Pin It There’s something about a table crowded with mismatched bowls and people assembling their own just-right combinations that always makes me pause and smile—this Spring Buddha Bowl became the centerpiece of our first sunny backyard lunch last year and every bite tasted like hope for brighter days. The memory lingers in every lemony-dressed forkful, and I can’t imagine spring without it.
Assembling for Any Mood
Sometimes I pile on extra greens when I crave crunch, or slip in roasted sweet potatoes for heartiness. The assembly becomes a choose-your-own adventure, whether it’s lunch solo at the counter or feeding a hungry crowd on a weeknight. No two bowls ever look quite the same, and that’s half the fun. It’s like mixing a playlist, but for dinner—endlessly customizable, always uplifting.
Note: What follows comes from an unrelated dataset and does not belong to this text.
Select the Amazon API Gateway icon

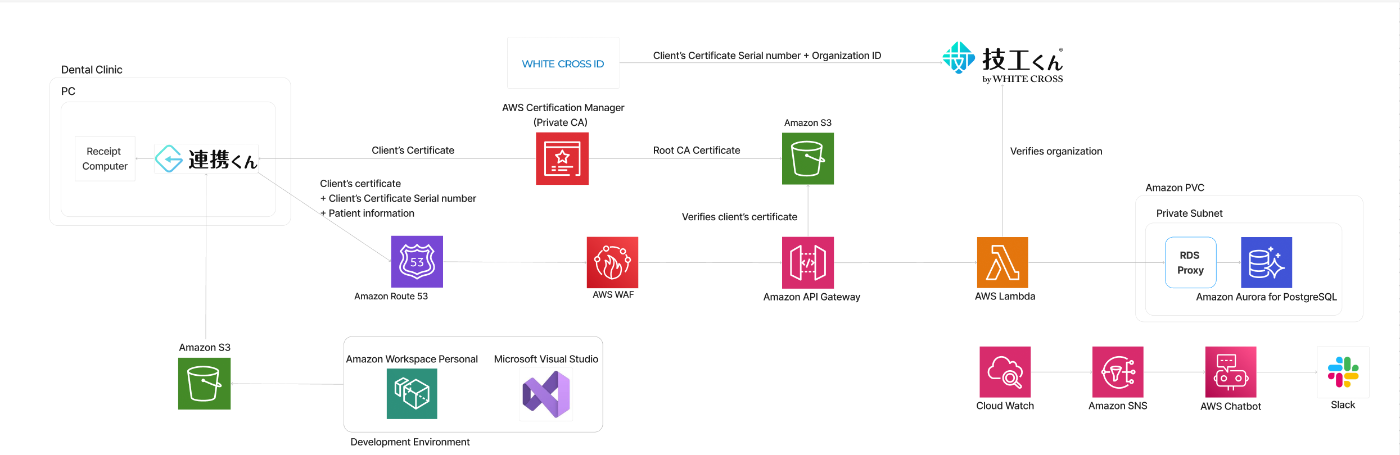(x=808, y=262)
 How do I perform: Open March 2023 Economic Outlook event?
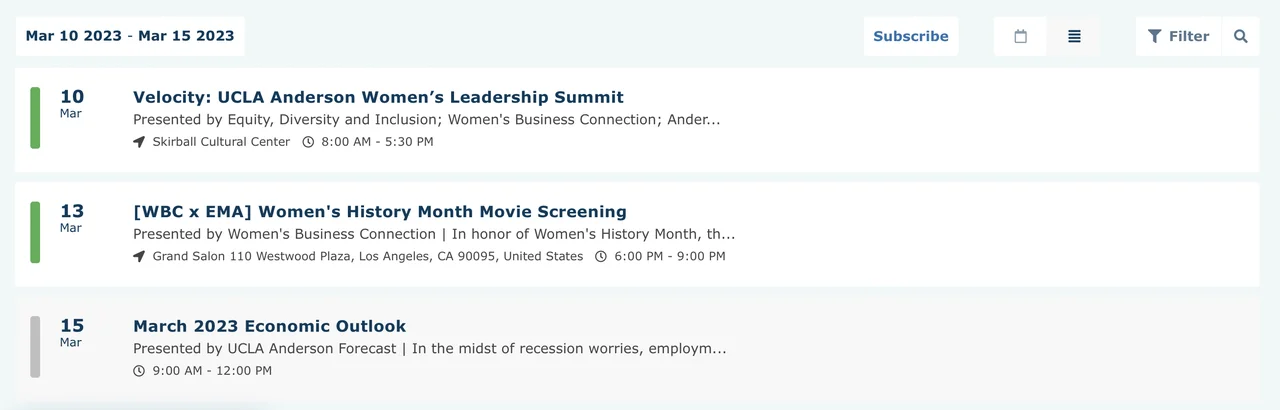click(269, 326)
How to Store and Meal Prep
Don’t be shy about doubling the falafel—leftovers actually crisp up again in a toaster oven or skillet, and keep in the fridge for days. I often roast extra veggies too, storing them in glass containers for quick grain bowls on the fly. Keep dressing separate until just before serving so your greens stay perky.
Getting the Most from Your Veggies
I’ve learned that letting the veggies caramelize just at the edges brings out their natural sugars and vibrant colors. Give them enough space on the sheet so they roast, not steam, and steal one for yourself as soon as they come out of the oven—cook’s treat. Even the skeptics at my table come around to radishes this way.
- A gentle toss halfway through roasting helps everything brown evenly.
- For extra crunch, sprinkle pumpkin seeds over just before serving.
- If you’re out of fresh herbs, a little dried works in the falafel in a pinch.
Pin It Even after countless variations these Buddha bowls still manage to surprise me. Here’s to bright flavors and colorful bowls whenever you need a little spring in your step.
Recipe FAQs
- → What oven temp and time work best for the vegetables?
Roast at 425°F (220°C) for 18–20 minutes, turning once. That high heat browns edges while keeping centers tender; cut pieces uniform so they finish at the same time.
- → How do I keep falafel from falling apart?
Pulse chickpeas to a coarse texture—not puréed—and add just enough flour to bind. Chill the mixture briefly if it's too loose, and press patties firmly before pan-frying in hot oil.
- → How thin should the lemon-tahini dressing be?
Start with 2 tablespoons of water and whisk until smooth; add a little more water to reach a pourable consistency that coats ingredients without pooling—taste and adjust lemon or maple for balance.
- → Can I swap the quinoa for something else?
Yes — cooked brown rice, farro, bulgur, or extra greens all work well. Choose a grain with a neutral flavor and fluffy texture to complement the vegetables and falafel.
- → How do I reheat leftover falafel without losing crispness?
Reheat in a skillet over medium heat with a small splash of oil or in a 350°F (175°C) oven for 8–10 minutes. Avoid the microwave, which makes them soggy.
- → What gluten-free adjustments are recommended?
Use chickpea flour or another certified gluten-free binder in place of all-purpose flour, and confirm all packaged ingredients are labeled gluten-free to avoid cross-contamination.